Depois dos cinco primeiros títulos publicados, eis que surge Observar, de Desmond Morris. O que une Arte e Ciência é o mote para esta coleção dedicada ao celebrado zoólogo, etólogo e pintor inglês. É o primeiro projeto editorial do Museu de História Natural e da Ciência da Universidade do Porto (MHNC-UP).

A alegria de observar o mundo

Publicado originalmente em 2006, Observar (Watching, no título original) tem aqui a sua primeira edição em português, sendo que a edição inglesa está também à venda no Reino Unido. “Vivi a minha infância rodeado de animais, diz Desmond Morris no prefácio. “Chegavam a partilhar o meu carrinho de bebé”. É um livro “sobre a alegria de observar o mundo”. Embora seja autobiográfico, não considera que seja sobre o próprio. “É sobre o que observei. Sem introspeções amarguradas, sem revelações sensacionalistas, sem viagens pretensiosas” para encontrar o seu “verdadeiro eu”.

O autor confessa-se “fascinado pelo mundo” que vê ao redor e pelo que conseguiu “registar ao longo de seis décadas de observação profissional, primeiro como estudioso do comportamento animal e, mais tarde, do comportamento humano.” Com ele, vamos perceber como funciona um “estúdio de televisão no jardim zoológico” e entrar numa “casa de gueixas em Quioto”. Visitar um “casino em Las Vegas”, com a mesma facilidade com que conhecemos uma “tribo remota em África”.

Admite ainda que, ao longo desta viagem, apreciou “demasiadas vezes o lado mais leve da vida”, assim como “as bizarrias mais excêntricas e as manias da humanidade”.

Observar é o quinto livro da coleção “Arte e Ciência”, o primeiro projeto editorial do MHNC-UP (Foto: DR)

Desmond Morris e o MHNC-UP

Natural do Wiltshire, onde nasceu em 1928, Desmond Morris desde cedo adotou os animais e a arte como as suas grandes paixões. O estudo dos animais levou-o a formar-se na Universidade de Birmingham, em 1951, e a prosseguir um doutoramento em Oxford. Em 1956, aceitou o cargo de diretor da unidade televisiva e de filmagens do Jardim Zoológico de Londres e, em 1959, assumiu o lugar de curador de mamíferos.

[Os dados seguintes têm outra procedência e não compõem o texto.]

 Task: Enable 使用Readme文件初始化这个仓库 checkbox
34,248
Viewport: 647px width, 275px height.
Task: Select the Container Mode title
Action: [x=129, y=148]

Em 1967, deixou o Zoo para se tornar diretor do Institute of Contemporary Arts e, nesse mesmo ano, foi publicado The Naked Ape (O Macaco Nu), um dos primeiros livros lançados nesta coleção. Em 1968, mudou-se para Malta, onde nasceu o filho Jason. Regressou a Oxford em 1974 e aí permaneceu, até 2019, altura em que, na sequência da morte da mulher, Ramona, se mudou para a Irlanda, para ficar junto da família. Aos 94 anos, Desmond Morris dedica-se ativamente à escrita e à pintura.

Publicou 48 artigos científicos, escreveu 80 livros e foi traduzido para 43 línguas. Entre 1956 e 1998, apresentou mais de 700 programas televisivos. Pintou também mais de 3400 quadros e apresentou 60 exposições individuais.

Em 2014, doou ao Museu de História Natural e da Ciência da U.Porto o seu arquivo científico e, com ele, a preferência para que a sua editora portuguesa fosse a Arte e Ciência. Desde essa data, foram publicados os livros A Tribo do Futebol (com prefácio de José Mourinho), a reedição de O Macaco Nu , com uma nova tradução de Carla Morais Pires e prefácio de Jorge Rocha, e, com a mesma tradutora (que também assina este Observar), O Macaco Criativo.

O arquivo doado à U.Porto é composto por todos os seus livros publicados, respetivas traduções, registos e notas de investigação, correspondência, coleções de revistas científicas, artigos científicos, coleções de fotografias e negativos, gravações vídeo e áudio e artefactos vários.

Observar, de Desmond Morris, encontra-se à venda na Galeria da Biodiversidade , na Rua do Campo Alegre, e no polo central do MHNC-UP, com entrada pelo Jardim da Cordoaria. O livro está ainda à venda na loja da U.Porto.